### [Excerpted text]
= = = = = = =
Then Whole Foods issues the following press releases on July 17:

• “Whole Foods Market’s Board of Directors Begins Independent Internal Investigation Associated with Online Financial Message Board Postings”
• “Whole Foods Market today released the following statement from Co-founder, Chairman and CEO, John Mackey: "I sincerely apologize to all Whole Foods Market stakeholders for my error in judgment in anonymously participating on online financial message boards. I am very sorry and I ask our stakeholders to please forgive me."

Sounds like someone got tired of the jockey doing acrobats while riding the $5.6 billion racehorse.

Postscript: Here is a Wall Street Journal video from Friday, July 20 on the Mackey story.

Driving Miss Manners

Tuesday, July 10, 2007

Leave it to Toyota to come up with another variation on the hybrid theme. In yesterday’s Wall Street Journal, Amy Chozick gives us an inside look at the luxury car buying experience that Lexus is promoting in its Japan market to compete with BMW and Mercedes (“The Samurai Sell: Lexus Dealers Bow to Move Swank Cars”). Lexus has modeled its version of customer service after ancient Japanese hospitality traditions, including its samurai culture and tea ceremony. All its employees attend a three-day training course in the shadow of Mount Fuji to learn how to bow, serve tea, and smile in ways to make the Lexus car buying experience pleasurable and memorable. Needless to say, this is an unusual mix of business strategy, national culture and customer service.
= = = = = = =
### [Assignment]
Please write out the part of the excerpt above between "Then Whole Foods" and "the $5.6 billion racehorse.", inclusive, word for word.

### [Record extracts]
= = = = = = =
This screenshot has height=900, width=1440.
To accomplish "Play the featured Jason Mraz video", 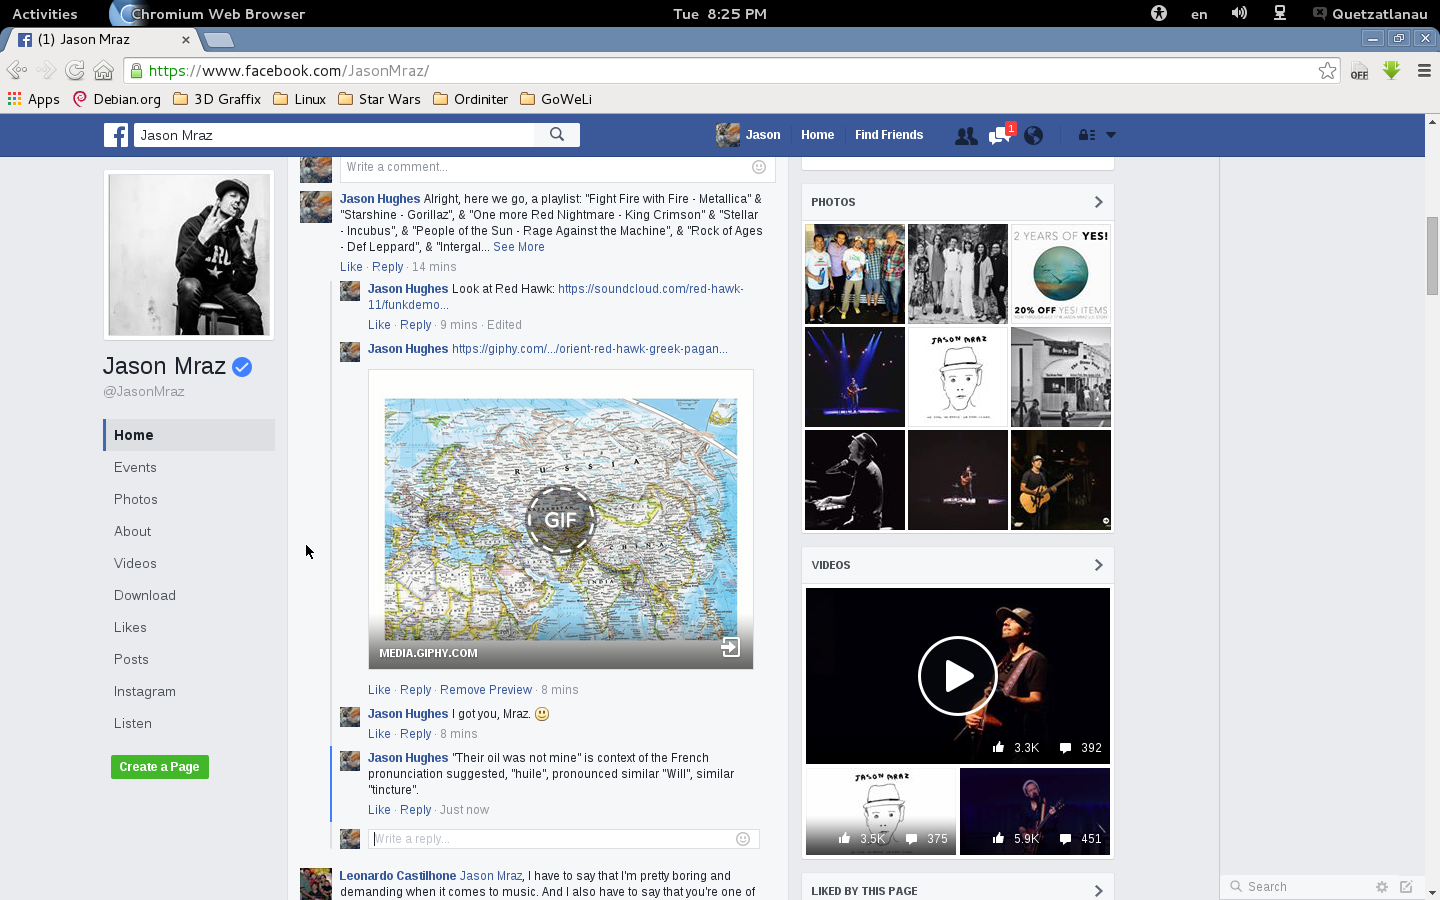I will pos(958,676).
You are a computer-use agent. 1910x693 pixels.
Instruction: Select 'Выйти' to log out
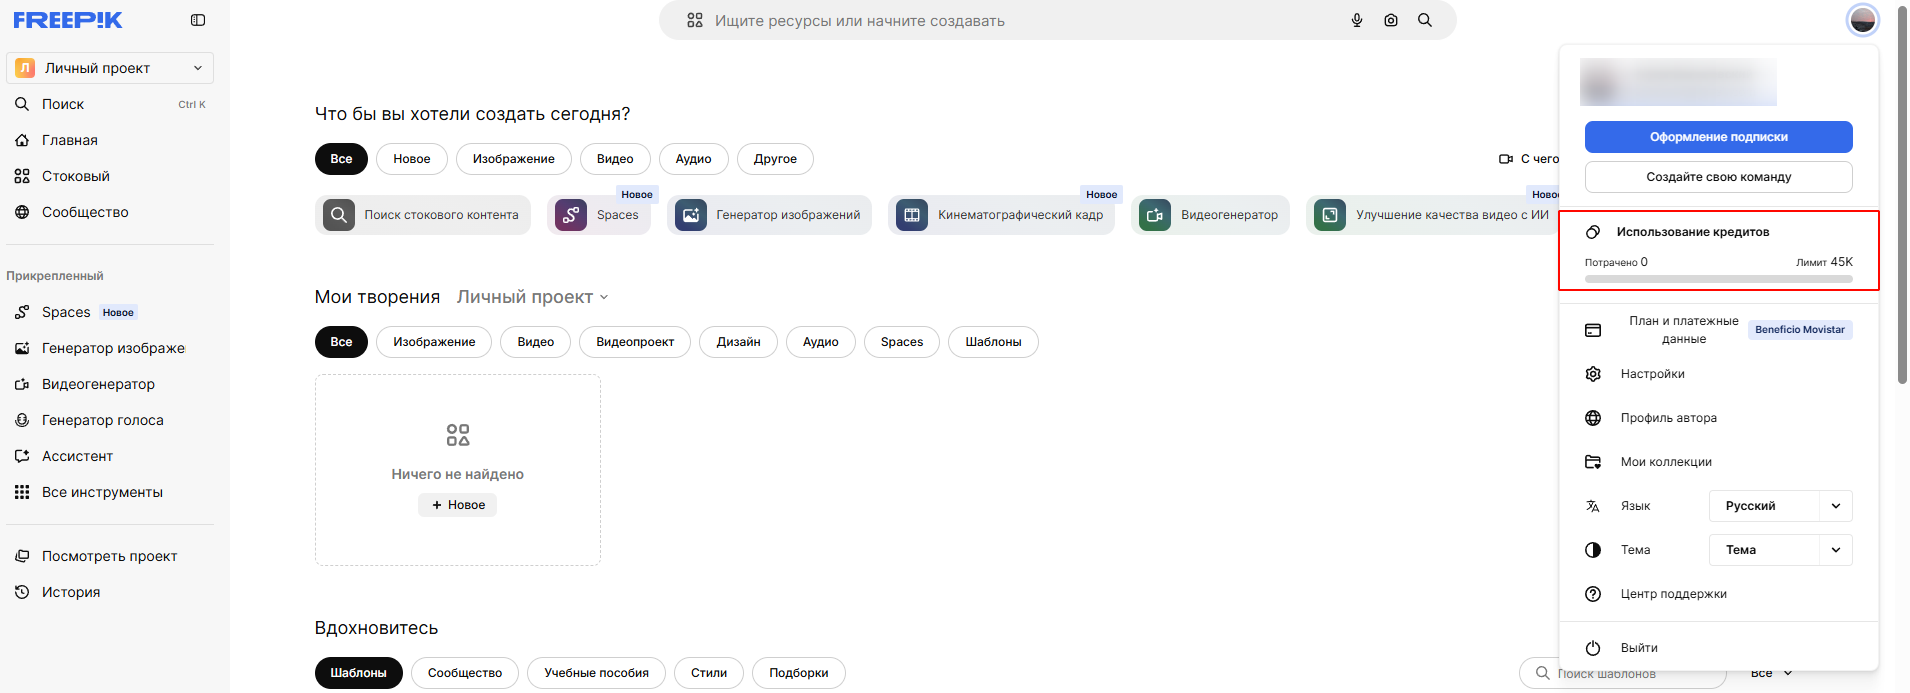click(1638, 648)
= = = = = = =
### [Solution to this problem]
Then Whole Foods issues the following press releases on July 17:

• “Whole Foods Market’s Board of Directors Begins Independent Internal Investigation Associated with Online Financial Message Board Postings”
• “Whole Foods Market today released the following statement from Co-founder, Chairman and CEO, John Mackey: "I sincerely apologize to all Whole Foods Market stakeholders for my error in judgment in anonymously participating on online financial message boards. I am very sorry and I ask our stakeholders to please forgive me."

Sounds like someone got tired of the jockey doing acrobats while riding the $5.6 billion racehorse.